関西のお笑いというものは、ノリ・テンポ・オチという三拍子が義務教育レベルで染み付いた、ある種の「平和な予定調和」の上に成り立っている。夕方の情報番組でここまでタブーなきトークを展開する番組は、少なくとも私の観測範囲には存在しない。最大限の賛辞として言うが、『5時に夢中!』のやりたい放題なアナーキーさは、関西のそれとは明確に一線を画している。
そんな同番組の中でも、私が特に偏愛しているのが、岩井志麻子さんと中瀬ゆかりさんが登板する木曜日。木曜日の放送だけは、TVerのマイリストに登録し、欠かさずキャッチアップしている。

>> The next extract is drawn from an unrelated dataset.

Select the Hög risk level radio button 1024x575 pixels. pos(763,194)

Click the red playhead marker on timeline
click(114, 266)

なぜ木曜日なのか。それは決して、志麻子さんの放つ下ネタが好きだからではない。
彼女は、人間が囚われがちなバイアス(思い込み)や「こうあるべき」という同調圧力を一刀両断し、我々が無意識の底に沈めてしまっている感情や事象を鮮やかに言語化する、類稀なる天才なのだ。その鋭利な洞察力の裏側には、他者に対する深い受容と慈愛が隠れている。画面越しに彼女を観察していると、「この人は、底知れぬ優しさを持った人物なのだろう」という確信めいた思いが湧き上がってくる。

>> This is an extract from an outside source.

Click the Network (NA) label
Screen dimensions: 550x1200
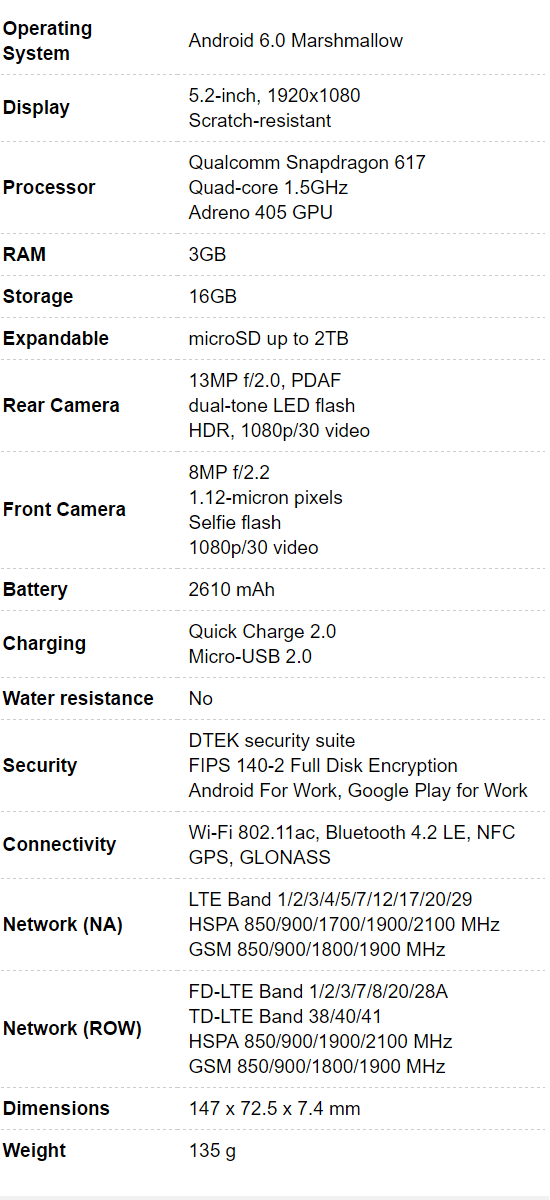point(63,924)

息をするように下ネタを放ち、他局の番組では豹(ヒョウ)のコスプレで闊歩する。それは単なる奇をてらったパフォーマンスではなく、他者の評価軸(パブリックイメージ)から完全に解き放たれているからこそ到達できるクリエイティビティの境地なのだろう。「世間のしがらみなどクソ喰らえ」という、彼女の確固たるコアバリューがそこには透けて見える(もし私のプロファイリングが間違っていたら申し訳ないが)。

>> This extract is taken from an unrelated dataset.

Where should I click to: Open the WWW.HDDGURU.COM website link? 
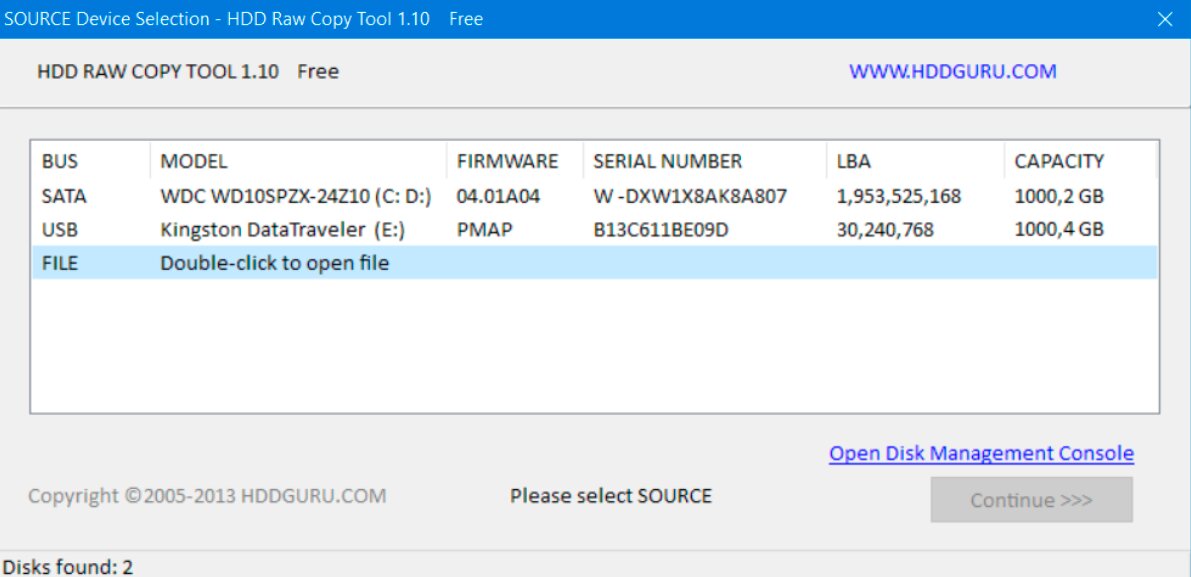click(952, 72)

志麻子さんの圧倒的な解放感と比べると、私自身の「自由度」はまだまだ発展途上だと言わざるを得ない。
周囲のノイズをシャットアウトし、その時々で自身のアンテナが反応した対象を、もっと強烈に、そして貪欲に突き詰めていっても良いのではないか。彼女の姿は、私が今後どう生きていきたいのかというキャリアや人生のビジョンを、改めて内省するトリガーとなっている。
私もいつか、あんな風に軽やかに、そして本質を突いて生きていきたい。